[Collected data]
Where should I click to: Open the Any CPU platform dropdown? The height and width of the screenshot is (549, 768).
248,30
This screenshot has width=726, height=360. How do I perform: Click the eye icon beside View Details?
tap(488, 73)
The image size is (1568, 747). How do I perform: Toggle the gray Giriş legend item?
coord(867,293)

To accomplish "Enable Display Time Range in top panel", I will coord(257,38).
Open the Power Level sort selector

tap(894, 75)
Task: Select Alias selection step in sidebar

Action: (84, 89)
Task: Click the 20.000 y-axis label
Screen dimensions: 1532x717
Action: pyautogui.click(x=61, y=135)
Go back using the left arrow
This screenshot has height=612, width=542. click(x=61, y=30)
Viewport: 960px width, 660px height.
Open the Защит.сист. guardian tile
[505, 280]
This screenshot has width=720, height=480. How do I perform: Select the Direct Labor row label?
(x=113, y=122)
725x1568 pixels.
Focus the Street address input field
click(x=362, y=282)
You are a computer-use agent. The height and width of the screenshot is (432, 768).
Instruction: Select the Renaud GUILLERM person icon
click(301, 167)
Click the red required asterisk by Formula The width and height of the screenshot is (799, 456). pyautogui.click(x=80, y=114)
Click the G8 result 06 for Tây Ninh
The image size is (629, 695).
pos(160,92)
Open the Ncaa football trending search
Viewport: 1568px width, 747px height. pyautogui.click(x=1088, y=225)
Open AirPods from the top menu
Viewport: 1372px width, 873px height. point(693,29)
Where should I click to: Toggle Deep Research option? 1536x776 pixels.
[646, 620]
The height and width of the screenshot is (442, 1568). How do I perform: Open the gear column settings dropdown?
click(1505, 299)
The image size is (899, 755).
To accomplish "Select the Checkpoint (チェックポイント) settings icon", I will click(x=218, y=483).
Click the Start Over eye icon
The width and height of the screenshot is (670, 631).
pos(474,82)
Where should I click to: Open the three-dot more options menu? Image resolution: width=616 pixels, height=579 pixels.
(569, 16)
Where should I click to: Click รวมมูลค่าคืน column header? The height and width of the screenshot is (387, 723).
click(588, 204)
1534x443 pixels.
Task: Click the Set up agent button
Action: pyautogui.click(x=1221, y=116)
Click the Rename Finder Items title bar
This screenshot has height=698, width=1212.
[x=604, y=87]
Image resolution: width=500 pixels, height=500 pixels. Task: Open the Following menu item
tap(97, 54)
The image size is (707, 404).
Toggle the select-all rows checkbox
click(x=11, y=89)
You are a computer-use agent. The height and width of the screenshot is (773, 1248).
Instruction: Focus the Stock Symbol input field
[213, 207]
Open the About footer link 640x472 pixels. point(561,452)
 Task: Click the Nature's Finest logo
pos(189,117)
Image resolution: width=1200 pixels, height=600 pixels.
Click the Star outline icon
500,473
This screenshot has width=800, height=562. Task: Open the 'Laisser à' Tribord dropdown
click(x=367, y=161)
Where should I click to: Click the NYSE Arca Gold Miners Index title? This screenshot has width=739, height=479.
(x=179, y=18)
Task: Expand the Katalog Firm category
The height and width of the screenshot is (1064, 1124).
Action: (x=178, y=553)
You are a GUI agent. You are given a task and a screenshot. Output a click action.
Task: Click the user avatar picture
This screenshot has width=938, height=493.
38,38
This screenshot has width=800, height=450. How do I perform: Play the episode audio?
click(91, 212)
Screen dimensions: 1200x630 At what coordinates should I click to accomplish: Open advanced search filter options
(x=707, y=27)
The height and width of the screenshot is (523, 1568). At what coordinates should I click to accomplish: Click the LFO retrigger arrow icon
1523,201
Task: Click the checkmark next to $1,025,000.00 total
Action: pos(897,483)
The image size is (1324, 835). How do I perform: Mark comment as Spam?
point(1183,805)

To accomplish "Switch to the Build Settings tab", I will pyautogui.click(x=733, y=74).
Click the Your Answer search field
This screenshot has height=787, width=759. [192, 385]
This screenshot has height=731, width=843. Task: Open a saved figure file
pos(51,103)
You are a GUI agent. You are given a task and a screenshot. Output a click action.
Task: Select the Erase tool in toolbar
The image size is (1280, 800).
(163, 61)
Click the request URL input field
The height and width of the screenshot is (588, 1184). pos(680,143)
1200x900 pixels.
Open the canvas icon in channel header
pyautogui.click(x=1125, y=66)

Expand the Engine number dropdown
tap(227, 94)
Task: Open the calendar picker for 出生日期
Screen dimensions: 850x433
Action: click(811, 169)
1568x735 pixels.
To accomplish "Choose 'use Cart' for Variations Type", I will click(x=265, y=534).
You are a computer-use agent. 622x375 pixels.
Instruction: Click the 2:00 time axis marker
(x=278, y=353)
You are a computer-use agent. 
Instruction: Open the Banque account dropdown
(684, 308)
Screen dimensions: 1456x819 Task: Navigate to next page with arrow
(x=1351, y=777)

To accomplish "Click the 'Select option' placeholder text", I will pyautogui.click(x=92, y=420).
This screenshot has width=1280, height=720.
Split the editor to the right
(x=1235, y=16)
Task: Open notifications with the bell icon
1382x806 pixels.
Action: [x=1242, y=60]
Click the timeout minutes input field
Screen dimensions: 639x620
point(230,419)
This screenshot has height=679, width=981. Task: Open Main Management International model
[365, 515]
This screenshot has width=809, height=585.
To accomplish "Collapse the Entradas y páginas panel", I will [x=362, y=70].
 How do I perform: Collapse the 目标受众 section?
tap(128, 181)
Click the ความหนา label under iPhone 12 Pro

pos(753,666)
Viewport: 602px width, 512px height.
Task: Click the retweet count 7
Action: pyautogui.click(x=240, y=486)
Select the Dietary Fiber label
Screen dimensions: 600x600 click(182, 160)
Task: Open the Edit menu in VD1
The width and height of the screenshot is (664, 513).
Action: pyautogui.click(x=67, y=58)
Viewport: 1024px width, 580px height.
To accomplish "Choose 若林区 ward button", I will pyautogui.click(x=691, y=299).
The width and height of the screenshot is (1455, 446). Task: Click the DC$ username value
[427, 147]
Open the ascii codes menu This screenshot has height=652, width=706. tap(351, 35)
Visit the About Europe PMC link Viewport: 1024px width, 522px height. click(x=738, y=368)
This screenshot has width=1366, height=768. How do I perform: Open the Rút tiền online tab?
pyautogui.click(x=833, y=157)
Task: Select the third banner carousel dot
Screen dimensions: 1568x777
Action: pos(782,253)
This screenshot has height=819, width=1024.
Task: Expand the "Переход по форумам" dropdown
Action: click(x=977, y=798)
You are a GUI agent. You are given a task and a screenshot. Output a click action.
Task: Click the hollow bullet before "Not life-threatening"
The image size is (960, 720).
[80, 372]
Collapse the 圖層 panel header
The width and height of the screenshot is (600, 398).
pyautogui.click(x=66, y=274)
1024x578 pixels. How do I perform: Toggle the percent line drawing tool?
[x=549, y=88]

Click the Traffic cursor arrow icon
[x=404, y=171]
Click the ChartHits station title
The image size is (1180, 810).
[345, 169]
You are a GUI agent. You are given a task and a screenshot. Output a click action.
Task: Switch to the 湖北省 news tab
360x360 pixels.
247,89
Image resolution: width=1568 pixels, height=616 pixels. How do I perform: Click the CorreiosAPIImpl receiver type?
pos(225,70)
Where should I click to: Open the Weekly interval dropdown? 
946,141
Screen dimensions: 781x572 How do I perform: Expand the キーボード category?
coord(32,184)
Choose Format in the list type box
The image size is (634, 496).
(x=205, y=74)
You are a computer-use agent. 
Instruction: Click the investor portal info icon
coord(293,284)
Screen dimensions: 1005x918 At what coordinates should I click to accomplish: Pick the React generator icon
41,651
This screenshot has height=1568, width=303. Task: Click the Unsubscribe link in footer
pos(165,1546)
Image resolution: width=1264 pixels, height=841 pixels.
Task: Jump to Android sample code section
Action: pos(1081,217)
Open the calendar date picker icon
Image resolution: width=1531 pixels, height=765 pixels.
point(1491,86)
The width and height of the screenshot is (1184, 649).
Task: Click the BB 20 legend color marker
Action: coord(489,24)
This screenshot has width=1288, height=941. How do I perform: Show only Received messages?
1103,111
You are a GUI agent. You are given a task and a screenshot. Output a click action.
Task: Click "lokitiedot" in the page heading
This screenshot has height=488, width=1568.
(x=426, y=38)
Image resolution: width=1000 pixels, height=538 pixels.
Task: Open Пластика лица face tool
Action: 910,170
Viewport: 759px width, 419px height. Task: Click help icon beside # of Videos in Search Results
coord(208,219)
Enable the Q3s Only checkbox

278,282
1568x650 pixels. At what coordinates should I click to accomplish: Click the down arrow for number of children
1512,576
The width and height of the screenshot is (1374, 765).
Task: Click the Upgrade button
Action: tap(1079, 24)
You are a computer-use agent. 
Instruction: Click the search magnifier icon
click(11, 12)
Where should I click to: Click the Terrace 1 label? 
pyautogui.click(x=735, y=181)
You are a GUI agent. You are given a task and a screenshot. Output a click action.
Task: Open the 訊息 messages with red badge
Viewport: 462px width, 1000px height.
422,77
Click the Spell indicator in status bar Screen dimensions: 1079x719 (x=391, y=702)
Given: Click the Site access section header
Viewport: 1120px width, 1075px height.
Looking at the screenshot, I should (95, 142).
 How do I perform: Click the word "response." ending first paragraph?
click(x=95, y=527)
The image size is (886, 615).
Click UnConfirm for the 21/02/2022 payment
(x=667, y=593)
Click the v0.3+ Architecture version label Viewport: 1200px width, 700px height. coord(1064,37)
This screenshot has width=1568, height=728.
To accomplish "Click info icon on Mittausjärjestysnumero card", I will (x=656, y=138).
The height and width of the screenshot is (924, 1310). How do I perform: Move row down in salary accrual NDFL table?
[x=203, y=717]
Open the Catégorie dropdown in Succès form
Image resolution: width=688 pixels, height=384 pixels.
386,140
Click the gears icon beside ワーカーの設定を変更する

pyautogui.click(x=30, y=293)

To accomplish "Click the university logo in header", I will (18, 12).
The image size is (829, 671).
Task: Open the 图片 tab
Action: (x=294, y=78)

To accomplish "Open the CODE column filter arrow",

→ Problem requirements
Scan the records above and show every line in which the word "panel" occurs.

→ Task result
To accomplish "Enable Display Time Range in top panel", I will coord(257,38).
To accomplish "Collapse the Entradas y páginas panel", I will [x=362, y=70].
Collapse the 圖層 panel header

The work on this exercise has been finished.